Entries from a dataset
........

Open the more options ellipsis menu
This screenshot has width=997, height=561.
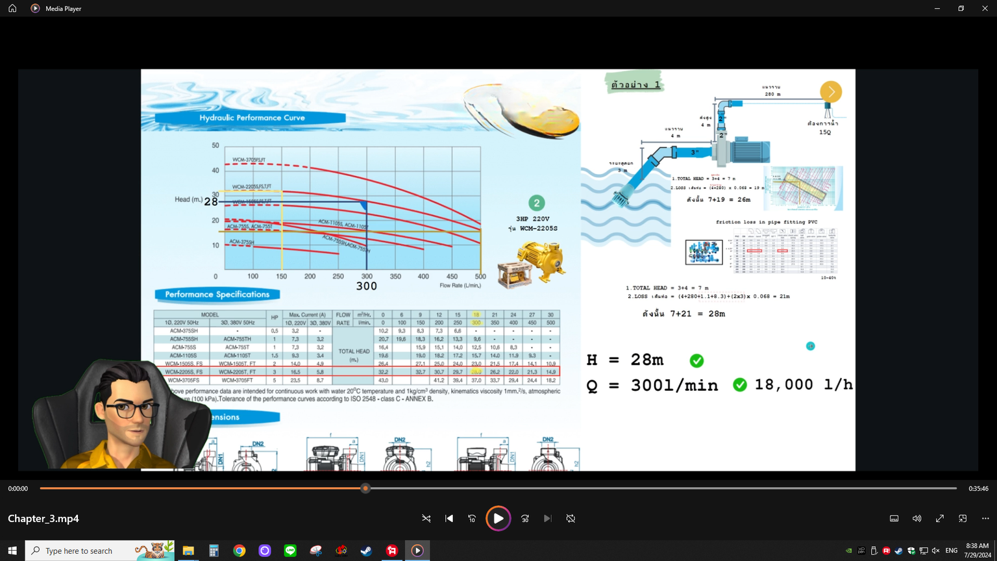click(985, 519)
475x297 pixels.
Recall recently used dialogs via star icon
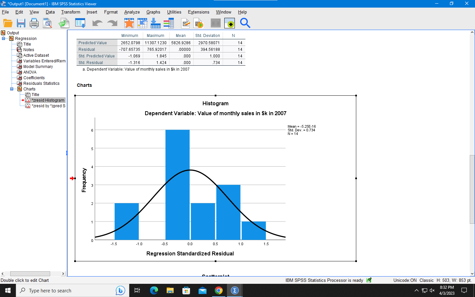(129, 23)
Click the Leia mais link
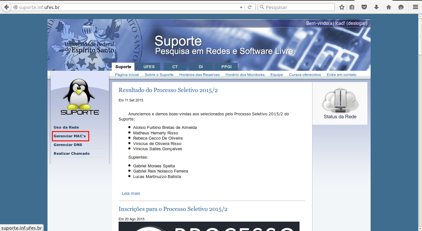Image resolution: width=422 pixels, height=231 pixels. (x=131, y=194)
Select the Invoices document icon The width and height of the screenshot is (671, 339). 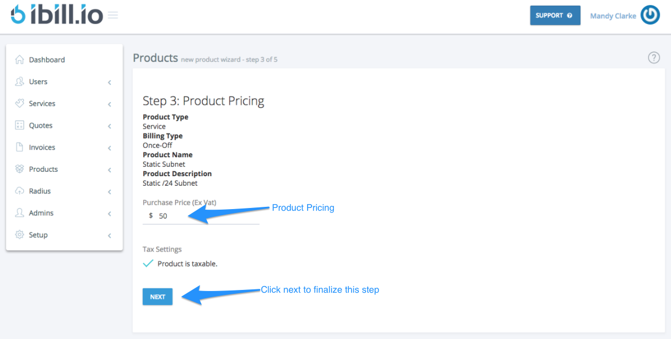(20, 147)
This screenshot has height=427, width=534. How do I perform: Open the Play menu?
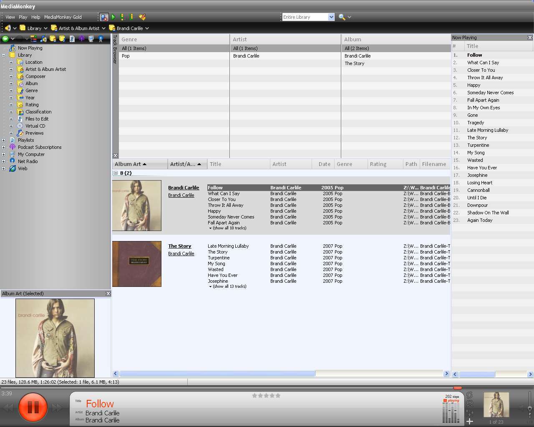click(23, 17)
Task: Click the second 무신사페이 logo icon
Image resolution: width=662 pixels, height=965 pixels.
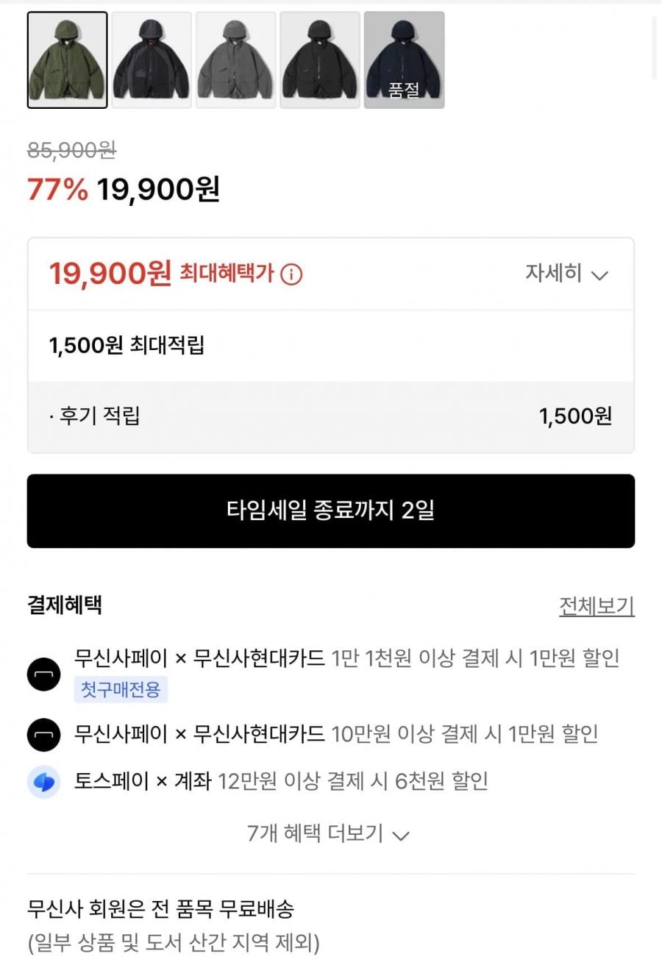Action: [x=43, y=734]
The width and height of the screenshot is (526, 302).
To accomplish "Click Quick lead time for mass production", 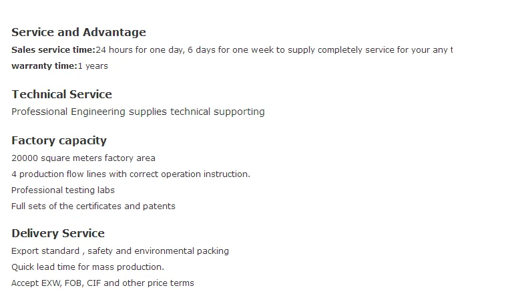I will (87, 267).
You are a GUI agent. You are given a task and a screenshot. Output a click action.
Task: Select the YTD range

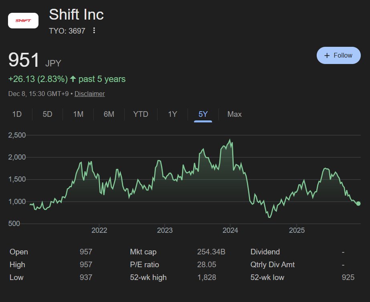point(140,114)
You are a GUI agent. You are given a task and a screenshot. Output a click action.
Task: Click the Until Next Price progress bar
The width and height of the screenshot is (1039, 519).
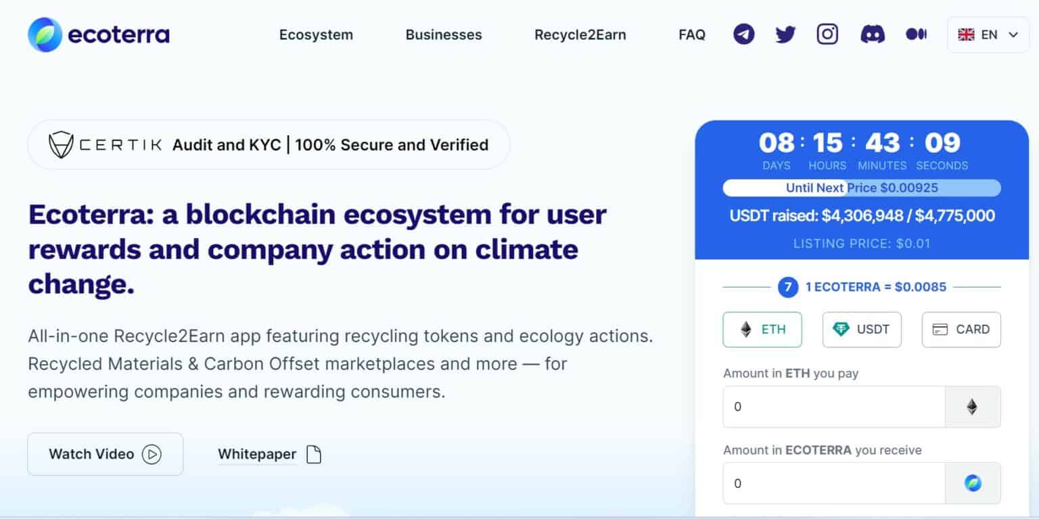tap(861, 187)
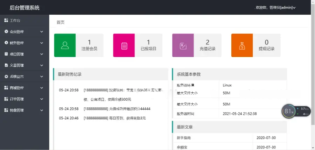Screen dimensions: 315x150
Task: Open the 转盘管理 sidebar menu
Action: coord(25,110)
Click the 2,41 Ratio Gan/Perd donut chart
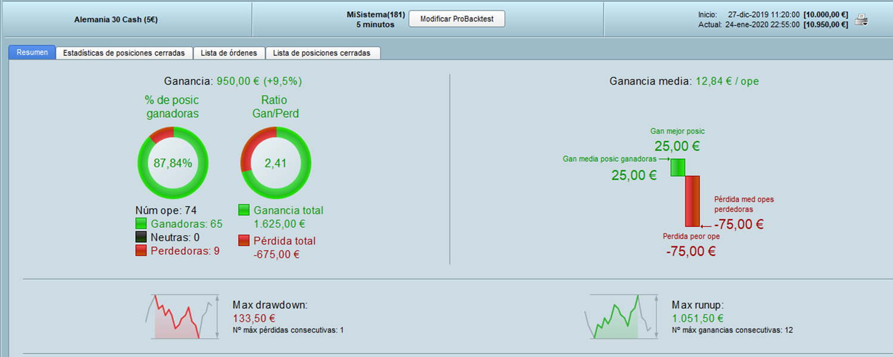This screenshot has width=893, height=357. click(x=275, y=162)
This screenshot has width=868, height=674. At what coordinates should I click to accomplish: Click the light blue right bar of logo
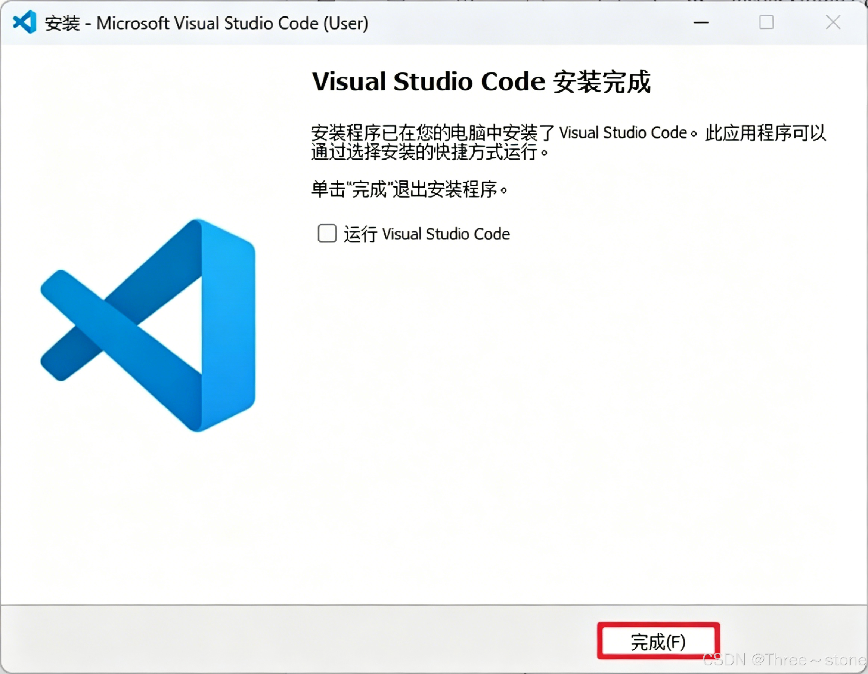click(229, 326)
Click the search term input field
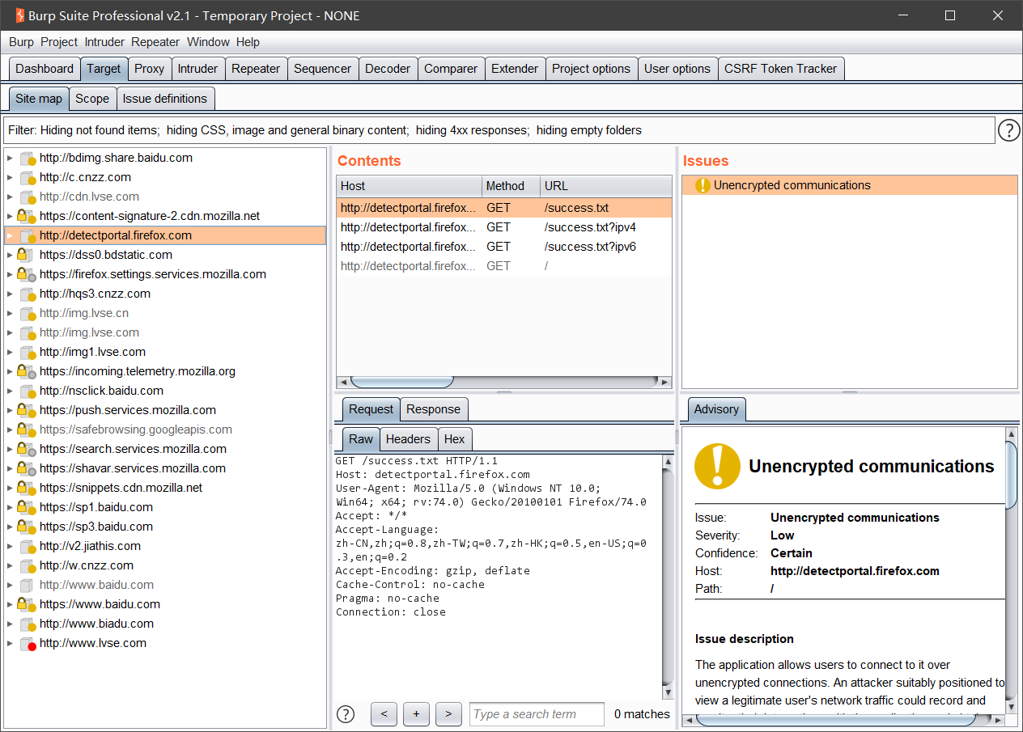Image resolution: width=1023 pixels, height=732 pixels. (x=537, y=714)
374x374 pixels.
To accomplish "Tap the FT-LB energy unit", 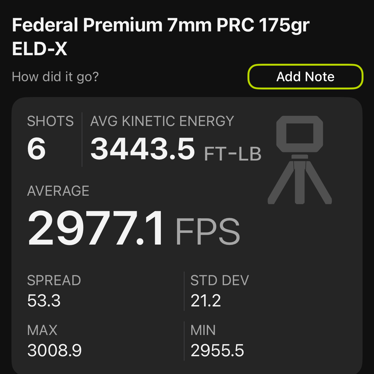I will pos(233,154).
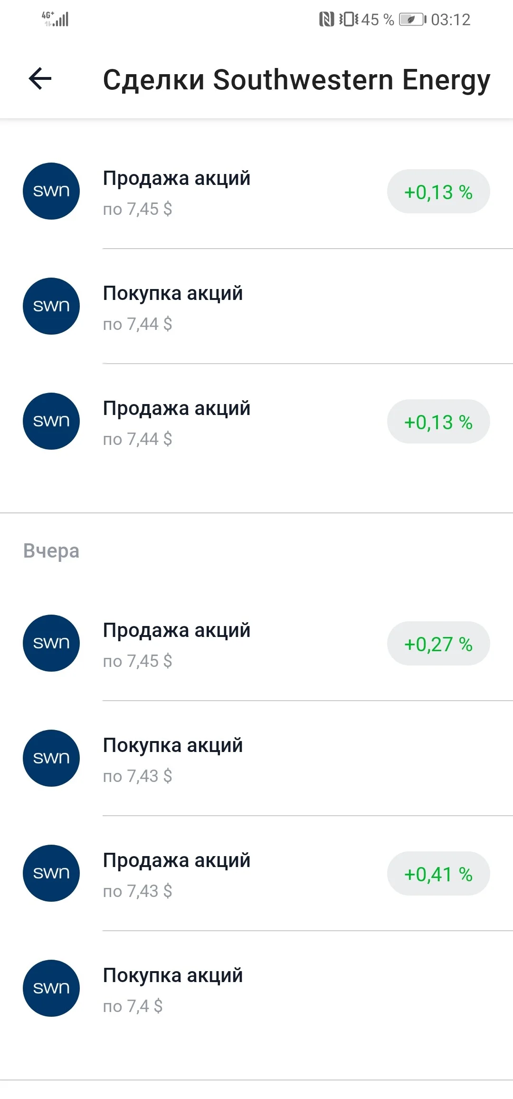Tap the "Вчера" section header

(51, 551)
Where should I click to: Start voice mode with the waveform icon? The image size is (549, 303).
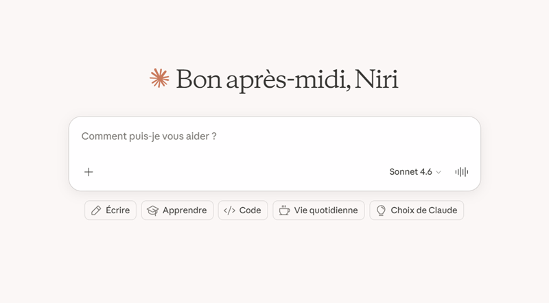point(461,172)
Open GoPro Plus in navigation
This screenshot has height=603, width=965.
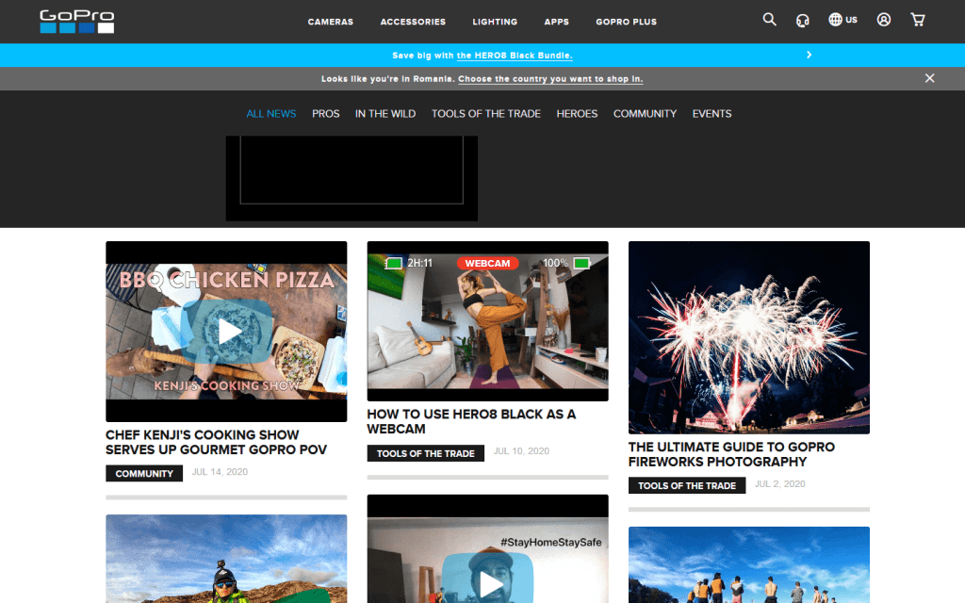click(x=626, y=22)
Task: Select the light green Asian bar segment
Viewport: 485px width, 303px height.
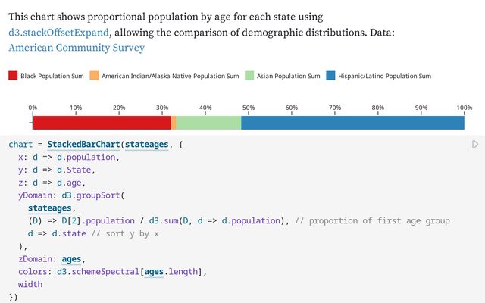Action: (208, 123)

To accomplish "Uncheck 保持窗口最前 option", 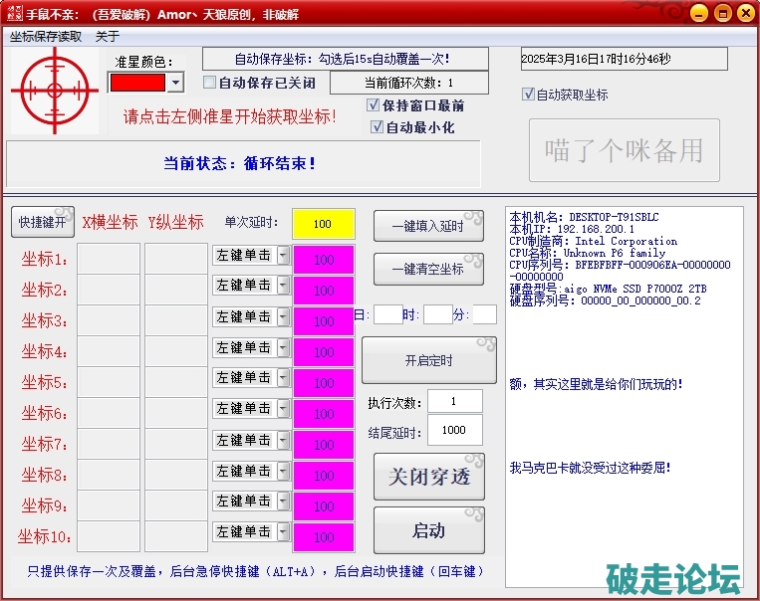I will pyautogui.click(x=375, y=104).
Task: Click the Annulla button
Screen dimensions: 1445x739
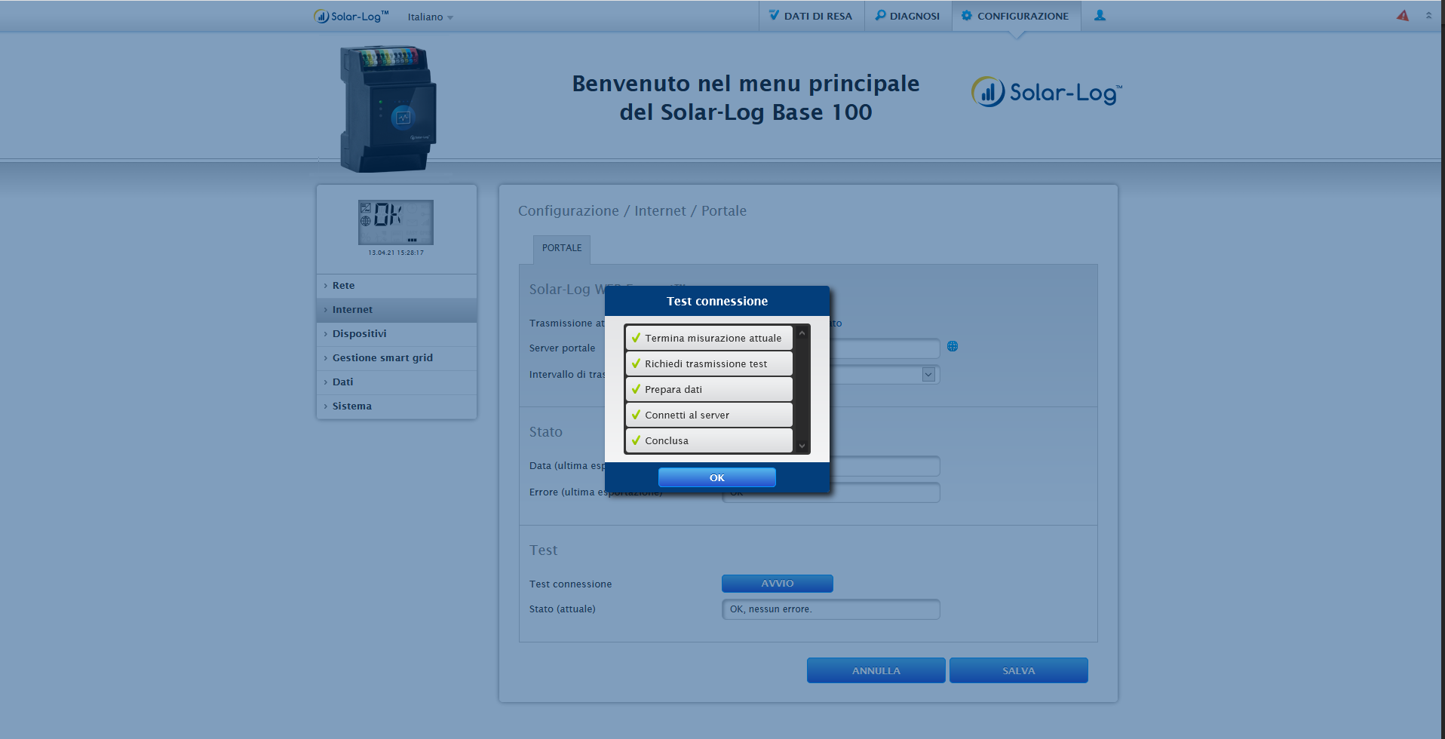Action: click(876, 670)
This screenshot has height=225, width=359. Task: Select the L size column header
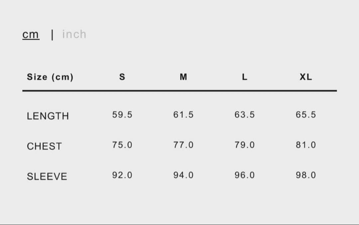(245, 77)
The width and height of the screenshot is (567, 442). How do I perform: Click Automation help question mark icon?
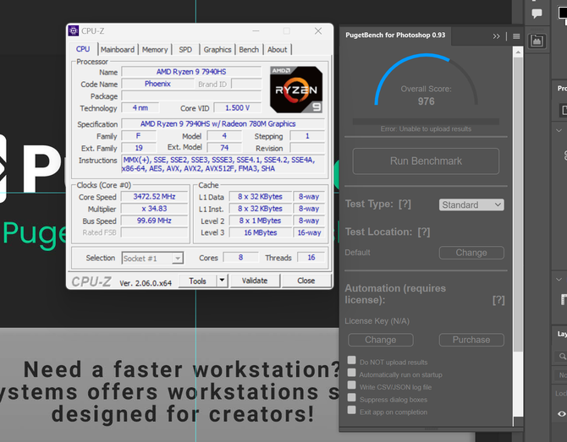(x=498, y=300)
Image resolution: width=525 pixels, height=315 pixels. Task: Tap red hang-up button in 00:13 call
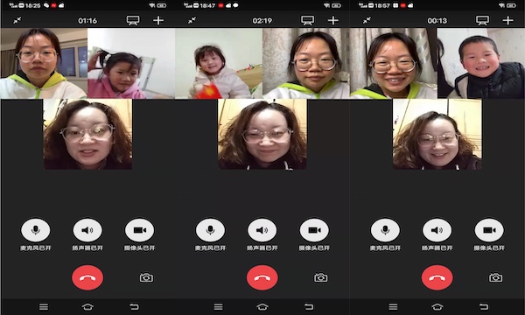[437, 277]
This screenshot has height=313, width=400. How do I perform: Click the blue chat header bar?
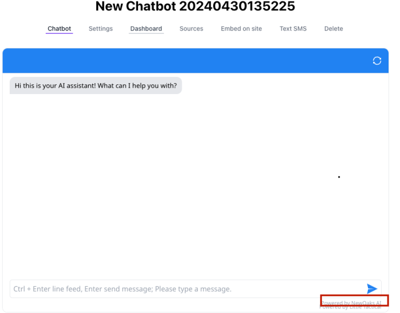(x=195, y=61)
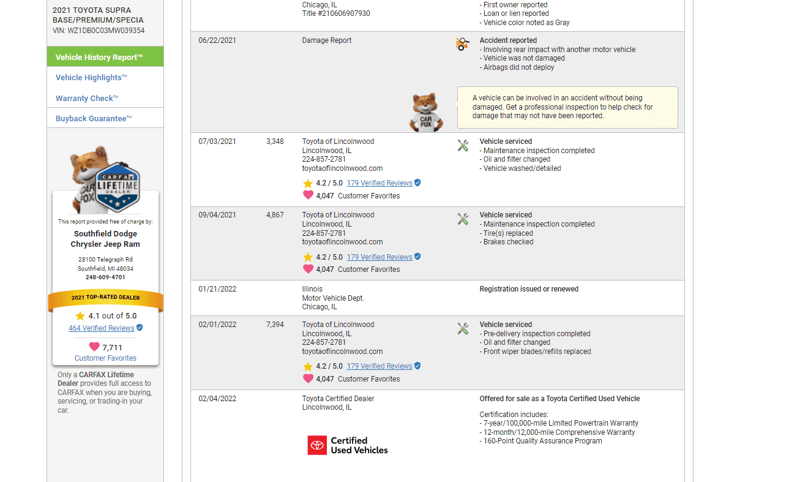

........

### Stated task
Repeat the lines of the material from the one containing "This screenshot has height=313, width=400." through the end, leaving out the pictures.

### Solution for this problem
This screenshot has height=313, width=400. How do I perform: Click the blue chat header bar?
(x=195, y=61)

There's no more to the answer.